4 – Autoportrait d’un étranger

Le lit blanc surélevé, les guirlandes pour faire genre, vacances décontractées alors que tu es enfermé, cellule aseptisée 318, couloir de gauche deuxième étage, hôpital d’Aubervilliers. Le lit blanc surélevé, les oreillers agréables, donneraient envie de consacrer sa vie à la lecture, aux voix, aux émissions de radio, aux séries télé parfois, jamais au téléphone, surtout voir, voir des livres et des photographies. La tête en arrière, je découvre mon reflet à la Bacon sur la barre métallique qui relie les néons au long piquet qui porte vaillamment mon sang comme une lance, et le jus de pomme qu’on y fait descendre au compte-goutte. Je regarde ce visage qui, grossi au 5 millième, paraît démesuré, une dune de désert, une peau triste et délabrée, les fougères démultipliées des rides et des sillons, le nez énorme qui mange le centre du visage, j’ai le nez énorme de la lignée de mon père, les gitans manouches aux doigts agiles, guitaristes saltimbanques, ce que je préfère c’est chanter, chanter comme Kari Bremnes, chantonner là où ça vient, le désir de s’en remettre à la voix, partir dans les aigus, inventer des lignes mélodiques, fureter dans les ombres, se dévaler des pentes, marcher sans rythme et sans idées. Courir plutôt, louvoyer, danser des hanches, progressivement la tête, le bout des bras, le chant fait sédiment, pousse et souffle dans les terminaisons nerveuses.

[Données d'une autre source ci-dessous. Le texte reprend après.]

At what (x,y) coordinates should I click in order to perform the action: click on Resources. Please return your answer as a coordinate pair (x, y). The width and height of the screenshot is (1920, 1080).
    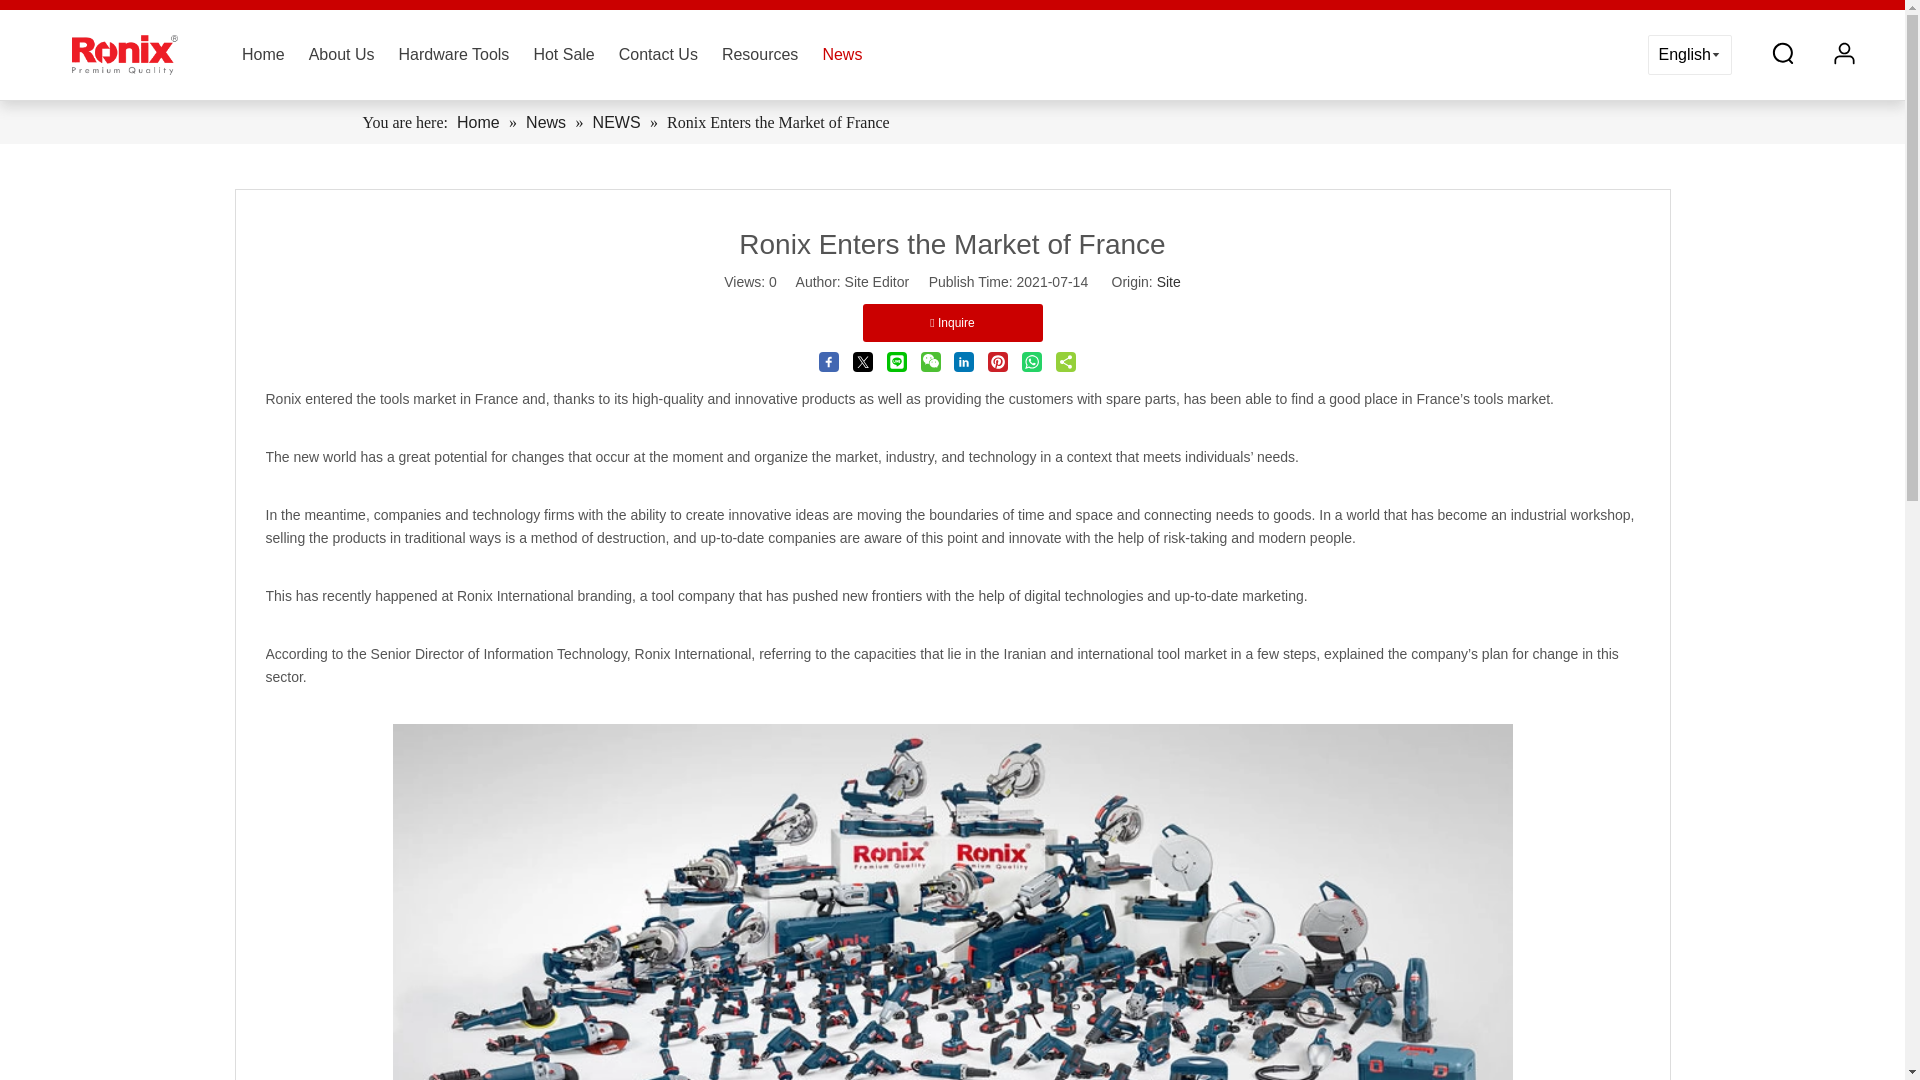
    Looking at the image, I should click on (760, 54). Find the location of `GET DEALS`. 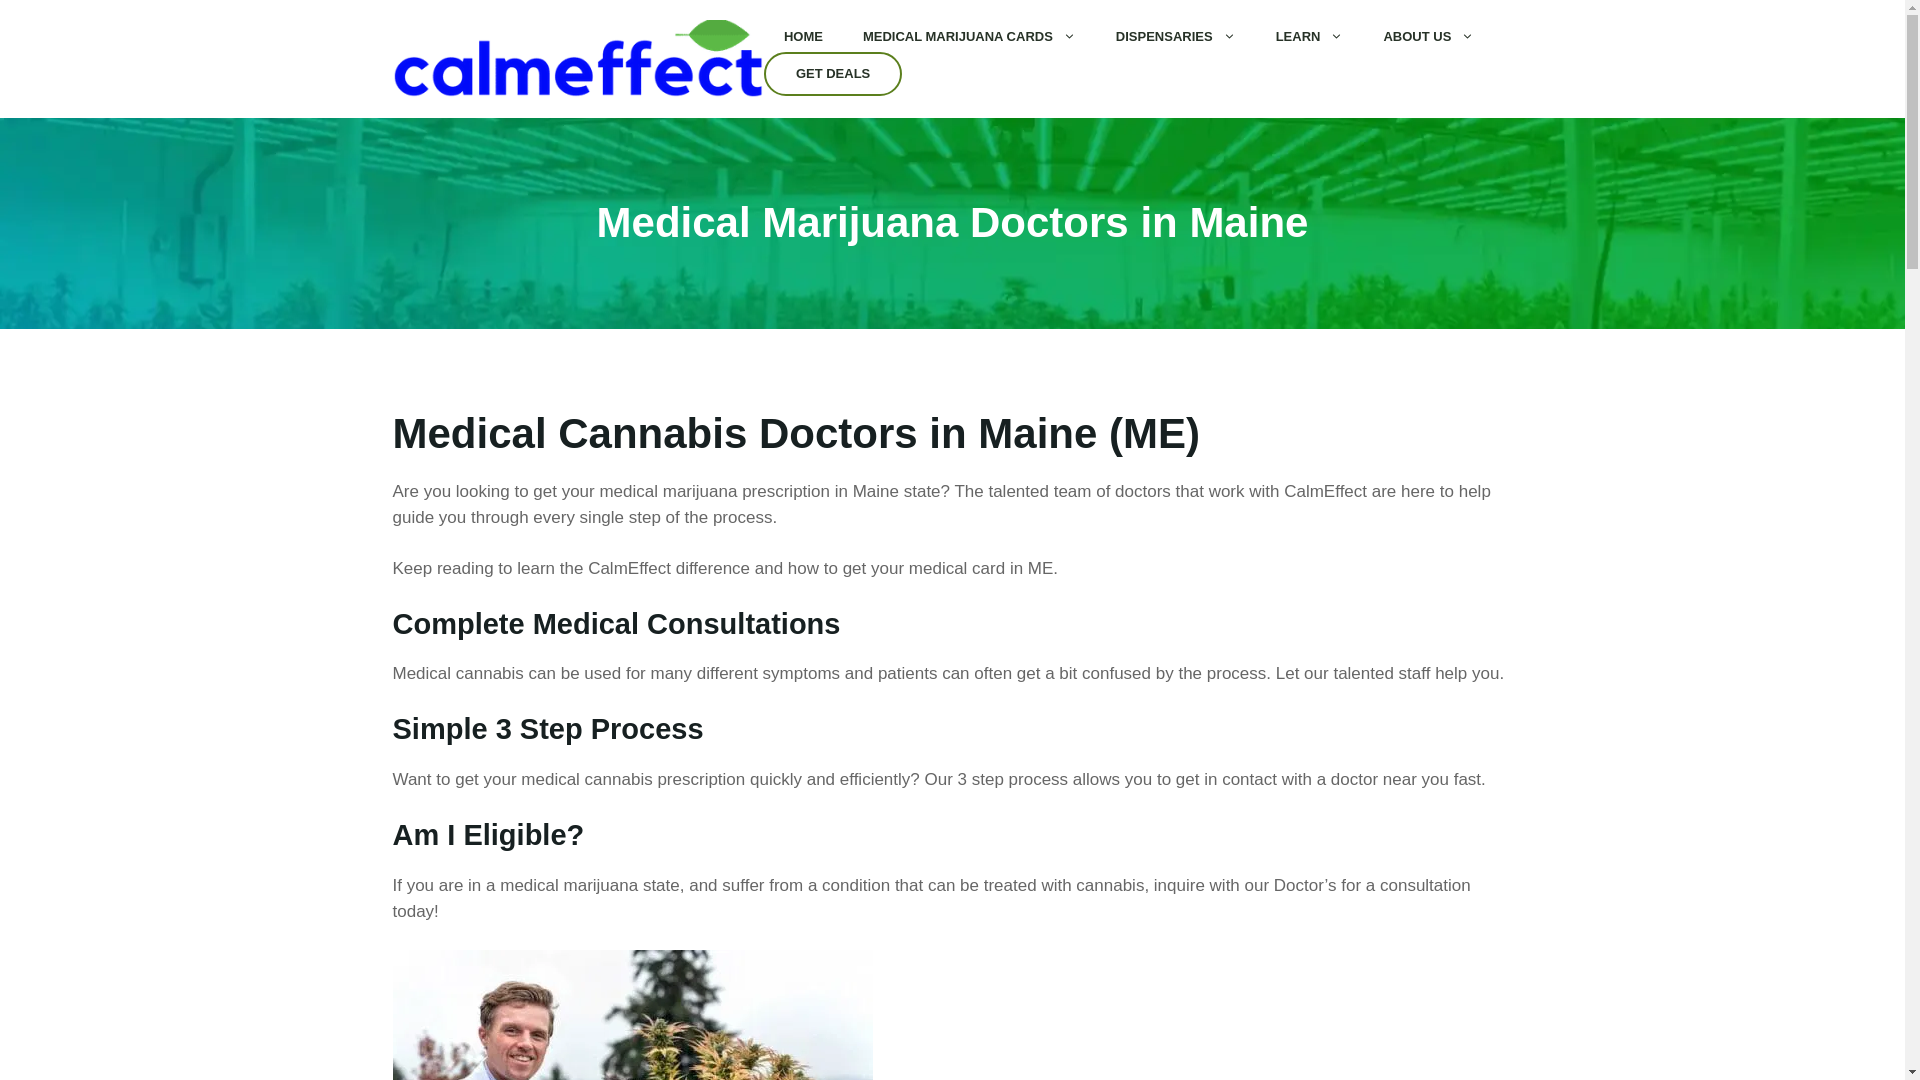

GET DEALS is located at coordinates (833, 74).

Les grandes oreilles je les ai récupérées de la lignée du père, et la bouche ample, et les yeux attaqués, trop empreints d’émotion qu’il convient de cacher derrière des lunettes grossissantes, comme un strabisme qui fait pivoter le regard et le déporte sur la bouche, moins inquiétante qu’un regard trop fixe presque gênant dans sa grimace de désespoir, je préfère la bouche comme une terre, ma terre d’accueil, mon île invertébrée, ma joie profuse et mon royaume, j’aime y planter des chants jazzy, désordonnés sans suite, paniers d’abricots, figues tordues et des histoires, même si, cela peut se produire, le non épuisement, la non débâcle de la voix qui resterait à l’intérieur de crainte que la houle ne dévaste tout, même si, quand le courage d’agir survient, se mettre au piano, travailler des accords, et chanter par-dessus, des choses antédiluviennes sur des partitions de Bach. Même si, un peu les chœurs de Michael Nyman dans Prospero’s Books.